Don Stewart, for example, uses the folksy characterization of monads as
providing us with programmable semicolons. How does this mystifying concept work?
Say we want to compute all Pythagorean triples such that a, b, and c are at most 25. We might use the following predicate to test candidate triples:
p a b c = a*a + b*b == c*c
Then the definition of triples is
triples = do
a <- [1..25]
b <- [a..25]
c <- [b..25]
guard (p a b c)
return (a,b,c)
*Main> triples
[(3,4,5),(5,12,13),(6,8,10),(7,24,25),(8,15,17),(9,12,15),(12,16,20),(15,20,25)]
Although triples uses imperative-looking
do-notation, it's not in the IO monad but the list monad:
*Main> :type triples
triples :: [(Integer, Integer, Integer)]
How does triples separate the wheat from the chaff with no conditionals? What's the
guard thingy? This post is supposed to be about programmable semicolons, but the above example doesn't have any! Let's peek under the hood to answer these questions.

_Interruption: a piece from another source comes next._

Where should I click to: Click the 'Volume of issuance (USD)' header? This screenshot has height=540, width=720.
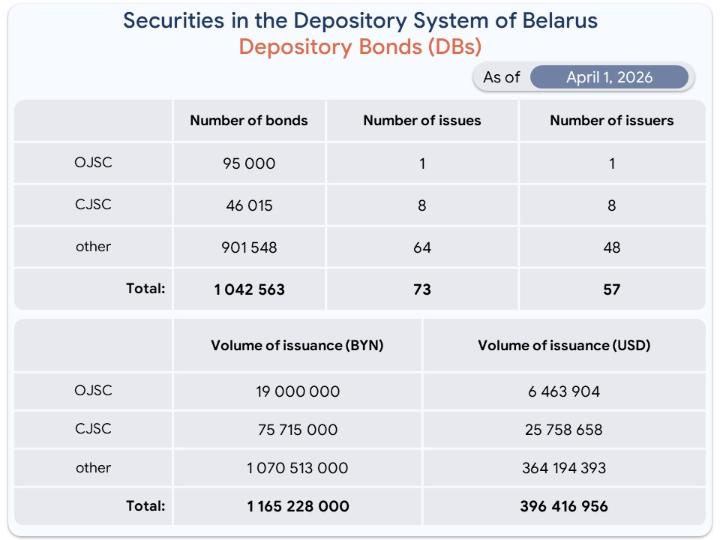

Semicolons are optional thanks to the layout rule, but we could have been explicit:
triples = do {
a <- [1..25];
b <- [a..25];
c <- [b..25];
guard (p a b c);
return (a,b,c)
}
Peeling back a few more layers of the onion, we first “desugar” triples by mechanically applying—so easy even a machine can do it!—the definition of do-notation:
triples =
[1..25] >>= \a ->
[a..25] >>= \b ->
[b..25] >>= \c ->
guard (p a b c) >>
return (a,b,c)
In the spots where the semicolons are (whether implicit or explicit), notice that we also get applications of the bind operator,
concatMap in the list monad, and hence a programmable semicolon!
Equational reasoning allows us to substitute “equals for equals” to produce an equivalent definition:
triples =
concatMap (\a ->
concatMap (\b ->
concatMap (\c ->
guard (p a b c) >> return (a,b,c))
[b..25])
[a..25])
[1..25]
Somehow guard must be doing the work of
if p a b c then [(a,b,c)] else []
In the list monad,
return is
return x = [x]
That is, it wraps its argument in a singleton list as with
[(a,b,c)] above.
Now consider the definition of guard:
guard :: (MonadPlus m) => Bool -> m ()
guard True = return ()
guard False = mzero
In the context of the list monad, it is equivalent to
guard cond = if cond then [()] else []
Substituting the definitions of guard and
>>:
triples =
concatMap (\a ->
concatMap (\b ->
concatMap (\c ->
concatMap (\_ -> [(a,b,c)])
(if p a b c then [()] else []))
[b..25])
[a..25])
[1..25]
Now we see how guard blocks invalid triples: by nullifying the innermost concatMap. For each valid triple, guard provides a ticket that allows it to pass. The nested applications of concatMap throw away the empty lists and result in a flat list of Pythagorean triples.